Over the past few years, the Hong Kong Court has seen a significant increase in the number of winding-up petitions with respect to listed holding companies of Mainland business groups. These holding companies are usually incorporated in Hong Kong or offshore jurisdictions like the British Virgin Islands, Bermuda or the Cayman Islands. However, due to the lack of a statutory framework governing Hong Kong and Mainland cross-border restructuring and insolvency, it has been notoriously difficult to administer and implement group-wide liquidations or corporate rescues where a significant portion of the assets are located in the Mainland.

The common law power of assistance

In the absence of a statutory framework, the Hong Kong Court has been pursuing cooperation in cross-border insolvency matters through the flexible application of English common law principles. The common law assistance is, however, not without limit.
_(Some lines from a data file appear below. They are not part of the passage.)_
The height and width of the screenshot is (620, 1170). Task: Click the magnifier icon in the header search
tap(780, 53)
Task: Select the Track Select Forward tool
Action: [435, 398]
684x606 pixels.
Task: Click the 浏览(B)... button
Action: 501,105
Liquidators can only do what they would be entitled to do under the laws by which they are appointed, and only when it is necessary for the performance of the officeholder’s function.

Furthermore, until a 2019 decision recognizing Japanese insolvency proceedings in Re Mr Kaoru Takamatsu, such recognition was limited to insolvency proceedings commenced in common law jurisdictions.
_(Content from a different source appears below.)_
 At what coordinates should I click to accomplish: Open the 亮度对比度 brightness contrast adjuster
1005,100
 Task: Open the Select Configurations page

Since that decision, the Hong Kong Court granted recognition and assistance to Mainland liquidators in 2020 and restated the criteria that must be satisfied before recognition and assistance will be granted:

(a) The foreign insolvency proceedings are collective insolvency proceedings; and
(b) The foreign insolvency proceedings are opened in the company’s country of incorporation.

Provided these criteria are satisfied, the Hong Kong Court may recognize insolvency proceedings opened in a civil law jurisdiction.

However, in spite of these recent developments and the various techniques developed for handling cross-border insolvencies in Hong Kong, the lack of a statutory framework, nevertheless, remains unsatisfactory, particularly in light of the increasing number of corporate group collapses in recent years.

It is therefore exciting to see that on 14 May, the Mainland Supreme People’s Court (SPC) and the Hong Kong government signed the “Record of Meeting of the Supreme People’s Court and the Government of the Hong Kong Special Administrative Region on the Mutual Recognition of and Assistance to Bankruptcy (Insolvency) Proceedings between the Courts of the Mainland and of the Hong Kong Special Administrative Region.”

Since then, the SPC has formulated the “The Supreme People’s Court’s Opinion on Taking Forward a Pilot Measure in relation to the Recognition of and Assistance to Insolvency Proceedings in the Hong Kong Special Administrative Region.” The pilot programme will be implemented in Hong Kong and a number of pilot areas in the Mainland such as Shanghai, Xiamen and Shenzhen, which are among the most popular choices for investments from Hong Kong. It is expected that with sustained improvements, the programme will be gradually extended beyond the pilot areas over time.

The pilot programme

The pilot programme allows liquidators from Hong Kong and the Mainland to apply to the relevant Hong Kong or Mainland court for recognition of insolvency proceedings and assistance for the discharge of their duties as a liquidator or provisional liquidator. It is noteworthy that the insolvency proceedings include not only winding-up proceedings but also corporate debt restructuring proceedings in Hong Kong and reorganization/compromise proceedings brought under the Enterprise Bankruptcy Law of the People’s Republic of China.

The procedures for and manner in which applications for recognition and assistance are to be made will be governed by the relevant provisions of the requested place. The Hong Kong government has issued a practical guide for the procedures in relation to the application for recognition and assistance.


Given the ever strengthening economic and financial ties between Hong Kong and the Mainland, coordination in cross-border liquidation and corporate rescues is crucial, and has been long overdue. The statutory framework, which allows and facilitates the mutual recognition of and assistance to liquidations and corporate rescues between Hong Kong and the Mainland, is an important step to improve the protection of investors and creditors, whether in Hong Kong or the Mainland, in relation to their investments in corporate groups with cross-border business. In particular, Hong Kong has become the only jurisdiction outside the Mainland to have established a cooperation mechanism for mutual recognition of and assistance to insolvency proceedings with the Mainland. An orderly and efficient cross-boundary insolvency and debt restructuring cooperation mechanism between the Mainland and Hong Kong also gives additional assurance to creditors and investors, facilitates lending and investment, thus further enhancing the investment and business environment in the two places. It is earnestly expected that the pilot programme could be effectively implemented and eventually extended to more locations in the Mainland.